El encargado de defender en la tribuna de la Cámara el proyecto de ley aprobado con el Consejo de Gobierno del pasado 20 de abril fue el consejero de Cultura y Política Lingüística, Bingen Zupiria, quien desgranó los pormenores de la norma que, entre otras cosas, regulará el Sistema de Archivo del Sector Público, de las entidades locales, el Patrimonio Documental de Euskadi e incluso los archivos privados, desde los eclesiásticos a los sindicales pasando por los fondos pertenecientes a familias o personalidades relevantes de la historia. La ley garantiza el acceso a cualquier documento público pero su mal uso o causar daños al material llevará aparejado multas de entre 50.000 y 300.000 euros.
Según explicó Zupiria la ley aprobada refuerza y actualiza la naturaleza jurídica del Archivo Histórico de Euskadi cuyo objetivo seguirá siendo el de “gestionar, conservar y difundir los documentos integrantes del Patrimonio Documental de Euskadi o susceptibles de serlo que estén bajo su custodia”. Asimismo indicó que más allá de los contenidos del texto, el “amplio acuerdo” con el que ha salido adelante, hace de esta ley un instrumento aún más “valioso”.
Unanimidad
“Necesaria e importante”. La parlamentaria de PNV Irune Zuluaga definió de esta forma la norma ya que “compromete a la Administración, al sector público, a las instituciones y a todos los servicios de las organizaciones en general, obligándoles en el desarrollo del principio de transparencia, en la preservación del patrimonio documental y en el reconocimiento y ejercicio del derecho de acceso de la ciudadanía a la información. Hablamos por tanto, de derechos y garantías”.
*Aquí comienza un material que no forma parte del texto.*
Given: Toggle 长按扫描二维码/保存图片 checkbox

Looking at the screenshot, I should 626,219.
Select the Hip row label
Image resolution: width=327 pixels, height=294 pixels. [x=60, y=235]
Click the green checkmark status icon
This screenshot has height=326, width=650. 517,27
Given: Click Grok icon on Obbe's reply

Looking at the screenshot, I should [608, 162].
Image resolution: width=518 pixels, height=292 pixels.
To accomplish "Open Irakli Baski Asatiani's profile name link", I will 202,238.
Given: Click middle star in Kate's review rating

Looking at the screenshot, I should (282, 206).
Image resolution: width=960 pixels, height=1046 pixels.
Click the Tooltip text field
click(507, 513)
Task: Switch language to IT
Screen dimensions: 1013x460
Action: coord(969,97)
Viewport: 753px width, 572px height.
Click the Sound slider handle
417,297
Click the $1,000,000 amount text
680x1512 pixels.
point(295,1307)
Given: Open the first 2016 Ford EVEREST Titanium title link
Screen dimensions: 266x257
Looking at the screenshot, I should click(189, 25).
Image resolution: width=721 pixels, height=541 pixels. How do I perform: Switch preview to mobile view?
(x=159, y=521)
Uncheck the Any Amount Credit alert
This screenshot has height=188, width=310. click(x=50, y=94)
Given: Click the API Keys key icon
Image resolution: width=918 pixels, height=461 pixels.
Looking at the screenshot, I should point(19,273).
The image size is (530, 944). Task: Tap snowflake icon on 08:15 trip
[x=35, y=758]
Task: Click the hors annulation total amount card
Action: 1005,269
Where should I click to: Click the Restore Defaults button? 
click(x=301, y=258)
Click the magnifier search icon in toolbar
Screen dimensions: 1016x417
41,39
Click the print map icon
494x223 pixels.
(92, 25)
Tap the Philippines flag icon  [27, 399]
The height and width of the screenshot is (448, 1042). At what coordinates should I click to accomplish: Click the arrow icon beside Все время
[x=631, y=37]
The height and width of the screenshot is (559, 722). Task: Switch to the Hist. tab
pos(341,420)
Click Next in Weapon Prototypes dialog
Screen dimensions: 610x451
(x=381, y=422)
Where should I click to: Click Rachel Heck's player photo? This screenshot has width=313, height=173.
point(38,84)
Aunque de acuerdo en el fondo, el parlamentario de EH Bildu Josu Estarrona lamentó que “hace mucho tiempo” que Euskadi “dejó de ser pionera en las leyes” y consideró las que se están aprobando en la Cámara vasca están siendo “demasiado conservadores”, ya que “reflejan la realidad actual pero falta una mirada hacia el futuro, un poco de audacia”. Por su parte, el socialista Alberto Alonso destacó que con la nueva norma “se pretende dar también respuesta al crecimiento imparable de información electrónica generada y almacenada en sistemas y formatos muy distintos”. Desde Elkarrekin Podemos-IU Gustavo Angulo afirmó que con esta ley se da “un paso adelante” para “dar respuesta a las necesidades que en materia de archivos y de gestión documental se plantean en el territorio” y destacó que estamos en “un momento de transición donde conviven dos realidades muy diferentes: el milenario papel, y los nuevos documentos electrónicos, ambos con realidades y necesidades muy diferentes”. Por último, el popular Carmelo Barrio señaló que se trata de una ley “muy necesaria”.